Female Business Leader Spotlight: Saja Badran

Tell us about yourself and what it is you do

I am Saja Badran, Culture Transformation and Employee Experience Director at Brand Lounge, where my work sits at the intersection of culture, service, and human experience. Brand Lounge is an ecosystem that treats transformation as a design discipline, believing that a brand promise becomes real only when it is carried consistently by the people inside the organization. 

Within this space, I focus on how organizations translate ambition into lived reality: how strategy, leadership, and daily behavior shape what employees feel and what customers ultimately receive.

Across my career working with large and fast-moving organizations, I have seen that performance rarely fails because of weak strategy. It fails when experiences are fragmented and disconnected. My role at Brand Lounge is to design coherence across that full chain, from internal culture to external impact. When experience is aligned at every level, trust deepens and a brand becomes genuinely believed rather than formally performed.

What would you consider your greatest career achievement?

My proudest achievement is helping organizations cross the hardest gap in transformation, the distance between intention and behavior.

I have seen leadership teams craft powerful strategies, invest heavily in systems, and still fail to shift outcomes because the human system was not designed to carry the change. In that space, my work focuses on building coherence: what leaders say, what they reward, what people experience internally, and what customers experience externally.

The moment that matters to me is when culture stops being performed and starts being owned. When teams move from compliance to judgment, and from fragmented effort to shared standards, the organization becomes reliable. Reliability is what creates trust at scale.

Why should culture be viewed as a business critical operating system?

Culture is the operating system that runs the organization when nobody is watching.

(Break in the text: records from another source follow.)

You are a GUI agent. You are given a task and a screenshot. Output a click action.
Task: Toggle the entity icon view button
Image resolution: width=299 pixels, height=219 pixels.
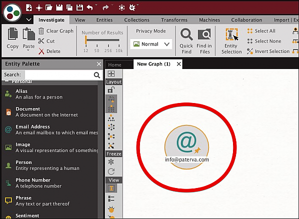coord(111,189)
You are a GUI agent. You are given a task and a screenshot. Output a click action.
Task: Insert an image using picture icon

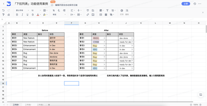pos(93,15)
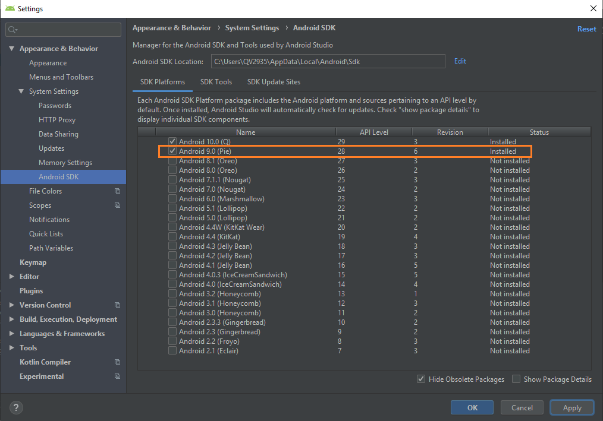Click the project-level icon beside Version Control

click(x=117, y=305)
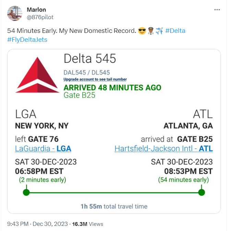229x231 pixels.
Task: Click the red Delta logo
Action: (x=37, y=75)
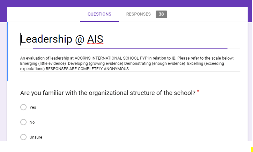
Task: Click the red required asterisk
Action: coord(198,92)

It shapes how decisions get made, what people do under pressure, how accountability is handled, and whether service is delivered with consistency or improvisation. Leaders sometimes treat culture as a communications layer. That is the misconception that quietly undermines transformation.

Strategy sets direction. Culture determines traction. If the operating system is unclear, the organization spends energy compensating, duplicating work, and navigating ambiguity. When the operating system is designed well, people move with precision and confidence.

How important is service culture in the Middle East?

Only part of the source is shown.